On March 30, 2006, Vonage announced 1 million subscribers served with E911 service! Personally, I'm thrilled to hear the news. As someone who spent the worst year of his professional life tied to a customer service desk at Qwest, I'm all in favor of VoIP and P2P alternatives to landline services.
Now, Vonage, when do you think you can successfully deliver that adapter you were supposed to send me a few months ago???






This post also has direct relationship to an earlier regarding US National Grid (USNG).
In addition to street addresses, what geocoordinates will E911 adopt/use, no matter cell phone, VoIP, other source calls, for everyday incidents or larger disaster response where often times responders are not familiar with local street networks/placenames and/or street infrastructure is removed by the winds...?
Consider that very few fire departments use any of the three versions of latitude and longitude (in 2001, 4% divided by three versions = 1.3%). Lat/long simply is not very suitable for on-the-ground work. In fact, fire departments use their own local system neither compatiable/interoperable with other responders from outside their local area.

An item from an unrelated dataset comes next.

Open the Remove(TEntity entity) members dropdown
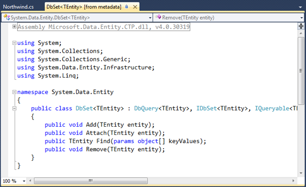Screen dimensions: 306x187 pyautogui.click(x=229, y=18)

The first ever US Fire Service Needs Assessment (USFA/NFPA 12/2002) reported that "The vast majority of (fire) departments with a map coordinate system have only a local system, which means the system they have is unlikely to be usable with global positioning systems (GPS) or familiar to, or easily used by, non-local emergency response partners, such as Urban Search and Rescue Teams, the National Guard, and state or national response forces. Moreover, interoperability of spatial-based information systems, equipment, and procedures will likely be rendered impossible beyond the local community under these circumstances. This reliance almost exclusively on local systems exists across-the-board, in all sizes of communities." (http://www.usfa.fema.gov/downloads/pdf/publications/fa-240.pdf)
Would it not be a good idea for all E911, and first responder location-based equipment/protocols/doctrine/plans/training AND their dispatch centers Nationwide... to use the same geoaddressing standard (USNG) in addition to street addresses?
It's working for our military professionals in urban and rural areas in Iraq and Afghanistan (and worked for those same military professionals in New Orleans and Pakistan for Hurricane/EQ relief efforts!) ;-)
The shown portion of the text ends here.